Object getSpecificParsedResult(String parserName)

Returns specific parser result for concrete parser with the given parser name in default parser group. For example, date parser which is represented with DateParserSettings can return parsed date as Date object. It is always possible to obtain parsed result as raw string by using getParsedResult(String) or getParsedResult(String, String) method. If parser with name parserName does not exists in default parser group, returns null. If parser exists, but has failed to parse any data, returns null or empty string.

Object getSpecificParsedResult(String parserGroupName, String parserName)

Returns specific parser result for concrete parser with the given parser name in the given parser group. For example, date parser which is represented with DateParserSettings can return parsed date as Date object. It is always possible to obtain parsed result as raw string by using getParsedResult(String) or getParsedResult(String, String) method. If parser with name parserName does not exists in parser group with name parserGroupName or if parser group does not exists, returns null. If parser exists, but has failed to parse any data, returns null or empty string.

OcrResult getOcrResult()

Returns the OCR result structure for default parser group.

OcrResult getOcrResult(String parserGroupName)

Returns the OCR result structure for parser group named parserGroupName.

Scanning templated documents with BlinkOCR recognizer

This section discusses the setting up of BlinkOCR recognizer for scanning templated documents. Please check demo app for examples.

Templated document is any document which is defined by its template. Template contains the information about how the document should be detected, i.e. found on the camera scene and information about which part of document contains which useful information.

Defining how document should be detected

Before performing OCR of the document, BlinkOCR first needs to find its location on camera scene. In order to perform detection, you need to define DetectorSettings which will be used to instantiate detector which perform document detection. You can set detector settings with method setDetectorSettings(DetectorSettings). If you do not set detector settings, BlinkOCR recognizer will work in Segment scan mode.

You can find out more information about about detectors that can be used in section Detection settings and results.

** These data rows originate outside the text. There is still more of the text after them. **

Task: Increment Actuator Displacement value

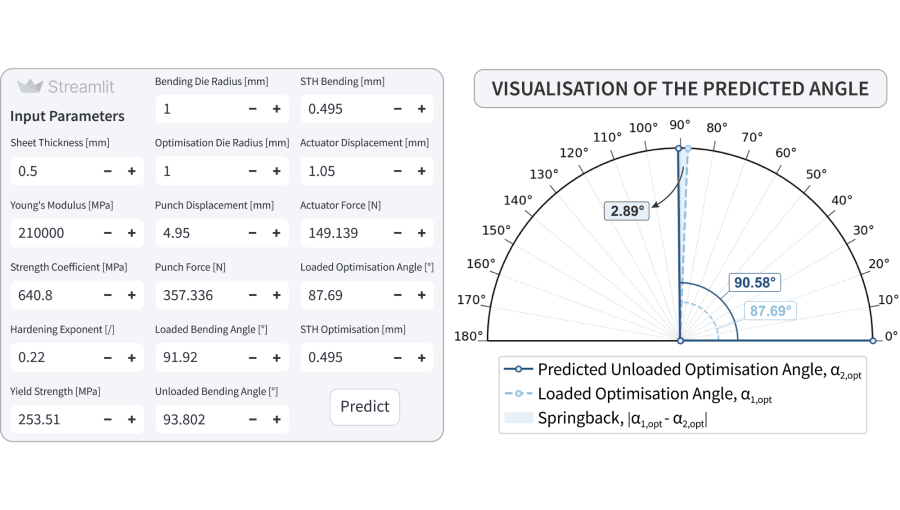Action: pyautogui.click(x=421, y=171)
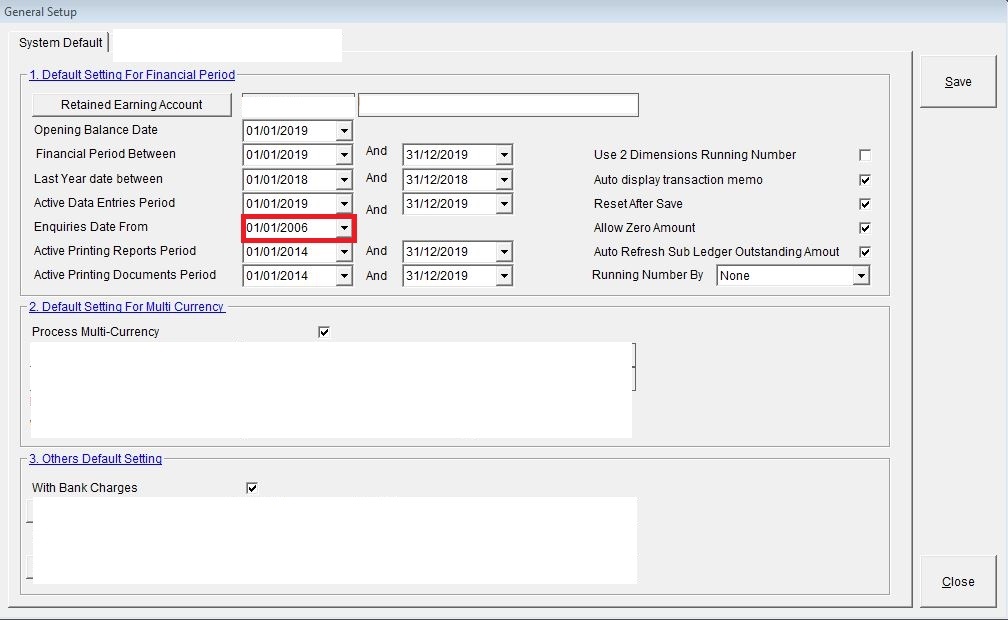Expand Financial Period end date 31/12/2019 dropdown

(504, 155)
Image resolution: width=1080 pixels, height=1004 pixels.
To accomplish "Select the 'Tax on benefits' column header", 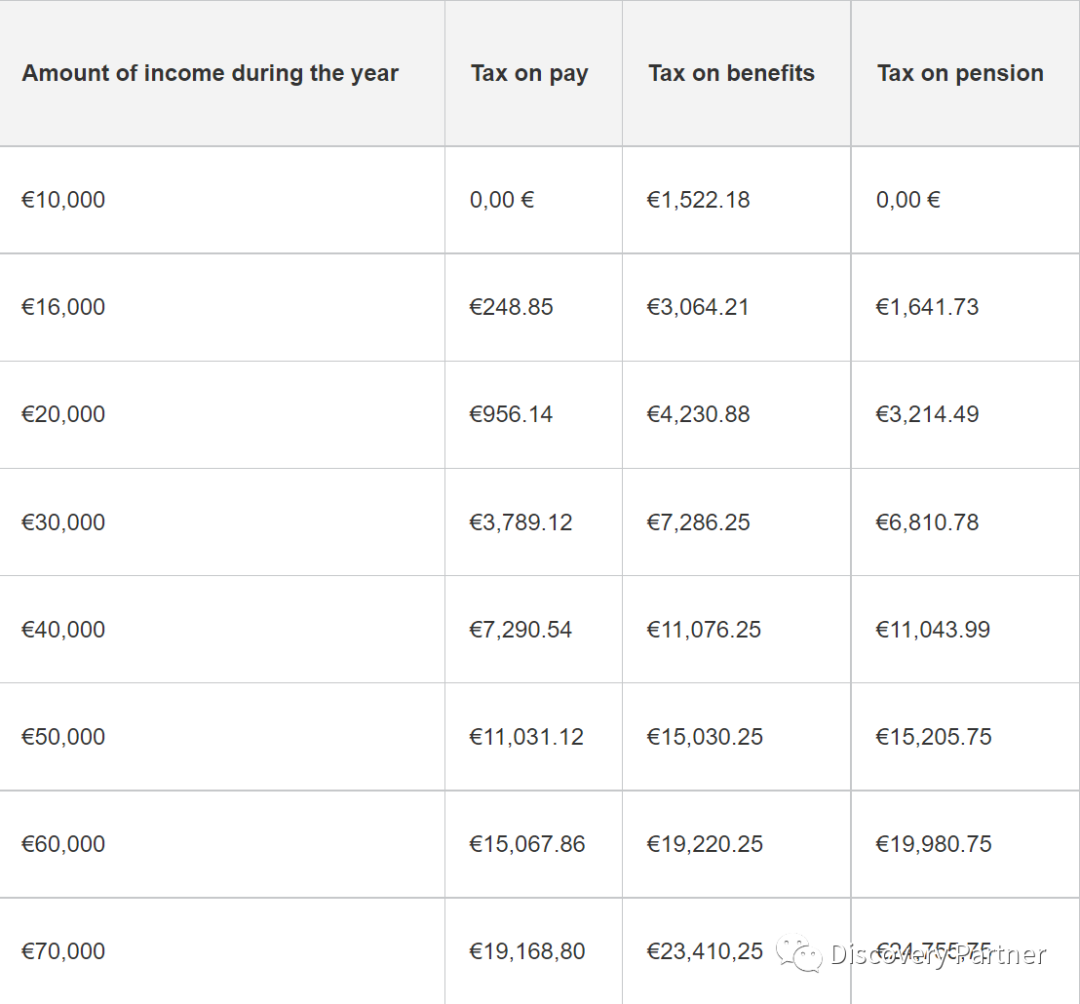I will click(731, 73).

Defining how document should be recognized

After document has been detected, it will be recognized. This is done in following way:

  1. the detector produces a DetectorResult which contains one or more detection locations.
  2. based on array of DecodingInfos that were defined as part of concrete DetectorSettings (see setDecodingInfos(DecodingInfo[]) method of QuadDetectorSettings), for each element of array following is performed:
    • location defined in DecodingInfo is dewarped to image of height defined within DecodingInfo
    • a parser group that has same name as current DecodingInfo is searched and if it is found, optimal OCR settings for all parsers from that parser group is calculated
    • using optimal OCR settings OCR of the dewarped image is performed
    • finally, OCR result is parsed with each parser from that parser group
    • if parser group with the same name as current DecodingInfo cannot be found, no OCR will be performed, however image will be reported via MetadataListener if receiving of DEWARPED images has been enabled
  3. if no DocumentClassifier has been given with setDocumentClassifier(DocumentClassifier), recognition is done. If DocumentClassifier exists, its method classify(BlinkOCRRecognitionResult) is called to determine which type document has been detected
  4. If classifier returned string which is same as one used previously to setup parser decoding infos, then this array of DecodingInfos is obtained and step 2. is performed again with obtained array of DecodingInfos.

When to use DocumentClassifier?

If you plan scanning several different documents of same size, for example different ID cards, which are all 85x54 mm (credit card) size, then you need to use DocumentClassifer to classify the type of document so correct DecodingInfo array can be used for obtaining relevant information. An example would be the case where you need to scan both front sides of croatian and german ID cards - the location of first and last names are not same on both documents. Therefore, you first need to classify the document based on some discriminative features.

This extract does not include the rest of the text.